AUGUSTA, Maine (NEWS CENTER) -- Leaders of two committees in the Legislature say they're getting closer to agreement on a plan to pay the $484 million debt to Maine hospitals.
Governor Paul LePage proposed a hospital payment plan in January, and has been repeatedly calling on lawmakers to pass the plan.
Last week a political action group that backs the Governor even launched a TV campaign ad about paying the hospitals.
The Appropriations Committee is reviewing the financial part of the plan. Committee leaders say a non-partisan review suggested borrowing the money in a revenue bond to pay the hospital debt -- similar to the Governor's proposal -- would be the better approach in the long term.
The Governor's plan would use income from a new wholesale liquor contract to pay back that bond over ten years. Democrats have proposed requiring the winner of that liquor contract to make an up-front payment to settle the hospital debt.
Appropriations leaders say the review suggested the revenue bond approach would realize more income for the state from liquor sales.

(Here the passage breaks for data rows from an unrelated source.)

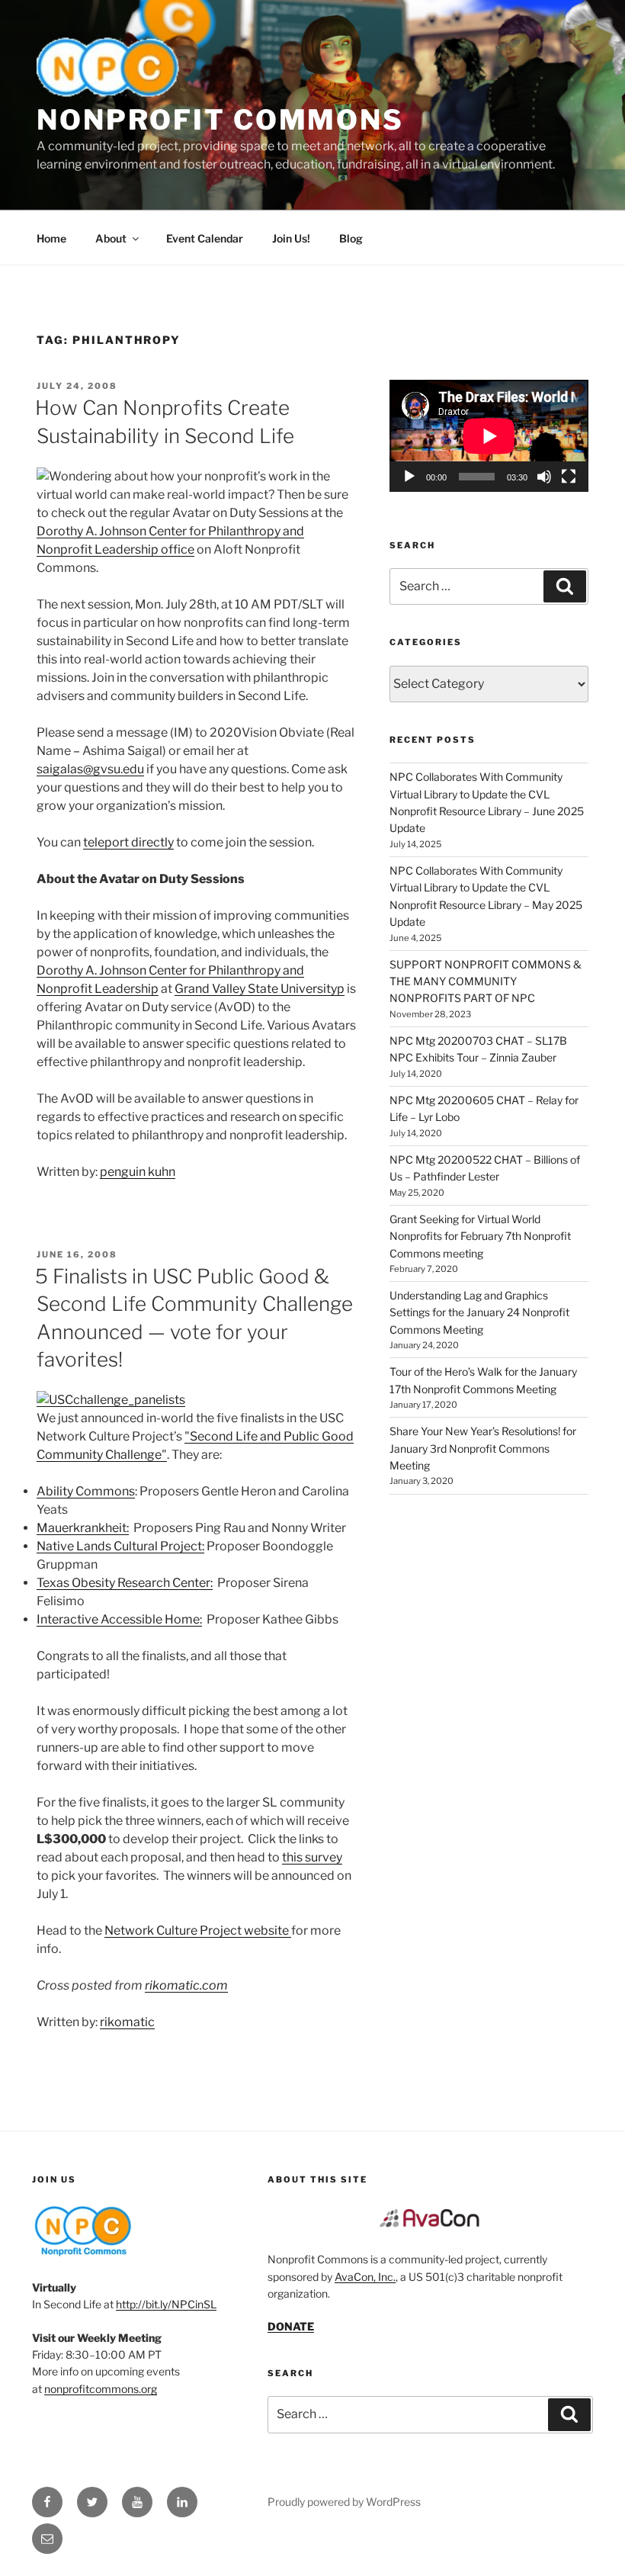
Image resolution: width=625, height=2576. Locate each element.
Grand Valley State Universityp (260, 988)
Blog (351, 238)
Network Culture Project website (197, 1930)
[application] (488, 436)
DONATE (291, 2326)
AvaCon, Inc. (365, 2276)
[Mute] (544, 476)
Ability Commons (86, 1491)
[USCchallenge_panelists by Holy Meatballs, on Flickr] (111, 1399)
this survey (312, 1857)
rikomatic (127, 2022)
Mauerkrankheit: (83, 1528)
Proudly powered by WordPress (344, 2501)
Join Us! (291, 238)
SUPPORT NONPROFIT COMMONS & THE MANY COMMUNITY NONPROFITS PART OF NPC (485, 981)
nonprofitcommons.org (100, 2388)
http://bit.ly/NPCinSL (166, 2304)
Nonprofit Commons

A second committee, Veterans and Legal Affairs, will actually write the final plan that will then be voitd on by the full Legislature. Still to be worked out in that agreement is the actual structure of a new liquor contract, including how much of the management work will be done by the state.
Committee leaders say there are a lot of detrails in the plan and they want to make sure they get it right. As a result, Committee co-chair Sen. John Tuttle (D-York) says it will be sometime in May, and possible even June, before final votes on the hospital plan. Tuittle says he's hoping for a unanimous vote from the committee.